Frodo spilled out the water from his ink-case, dried it and the brush out carefully, and put it all back into his pack, along with the letter he'd been writing to wake himself up. He had second watch. Merry slept fitfully nearby, muttering in his sleep, but try though he might, Frodo could not understand a word of it. So he just hugged his knees, uncomfortable in his mail, his sword strapped awkwardly to his side. He stared out at the mountains, jagged against the stars, and remembered Legolas saying that parts of Mordor looked something like that.
 
The elf, of course, was nowhere to be found. "He wants something from the ruins," Frodo said softly to himself, then in his mind amended it, No, not wants--needs. The fire crackled and gave an orange glow to everything nearby. Frodo struggled to see beyond that glow, waiting for the moon to rise, and he strove to listen beyond the crackling for anything suspicious--like maybe the howling of a wolf.

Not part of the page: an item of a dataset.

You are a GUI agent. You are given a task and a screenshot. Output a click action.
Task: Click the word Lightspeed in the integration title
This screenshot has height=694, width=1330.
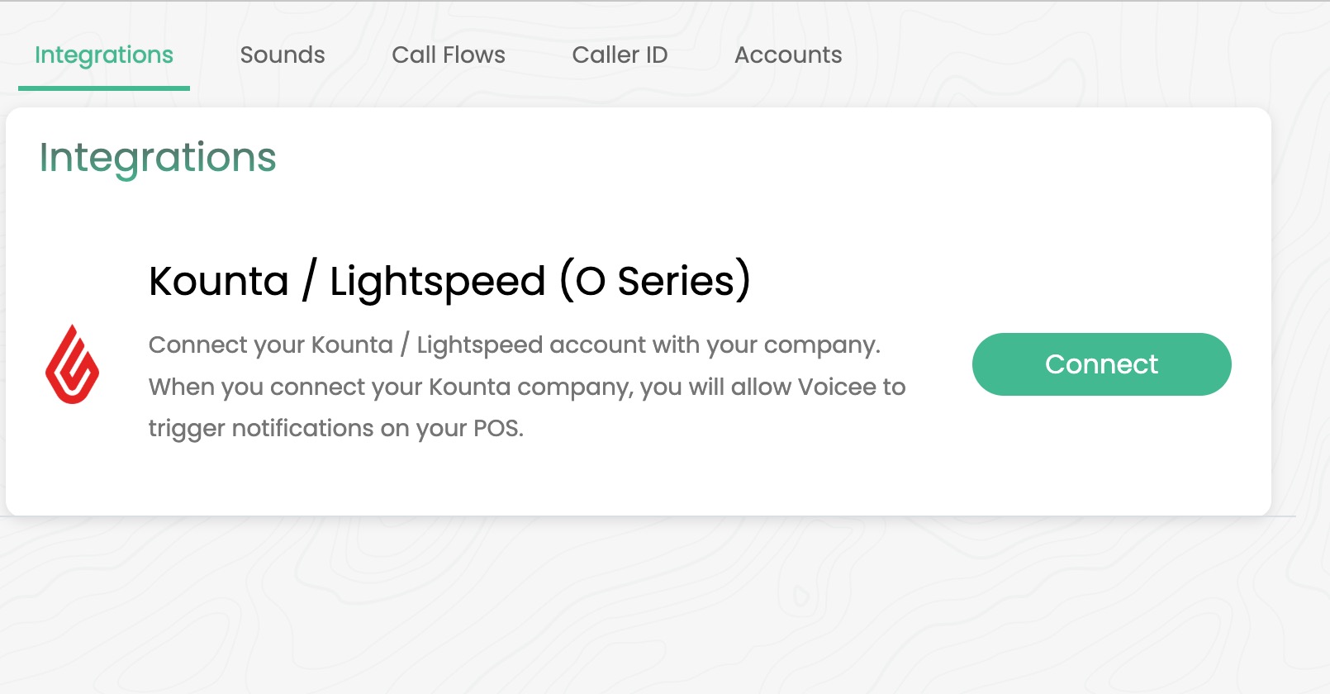point(438,282)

But the land between the mountains and the firelight drowned in mystery around him. He couldn't imagine exploring such treacherous terrain in the dark, himself--why, just in setting up camp he nearly fell into what Legolas said had once been a basement, but to him just looked like another rock-walled pit. Stones shifted underfoot. Obstacles appeared out of nowhere. He'd found himself taking very slow steps, in the ground-brushing crescents that Merry had drilled him in, just to get the supplies off of the ponies.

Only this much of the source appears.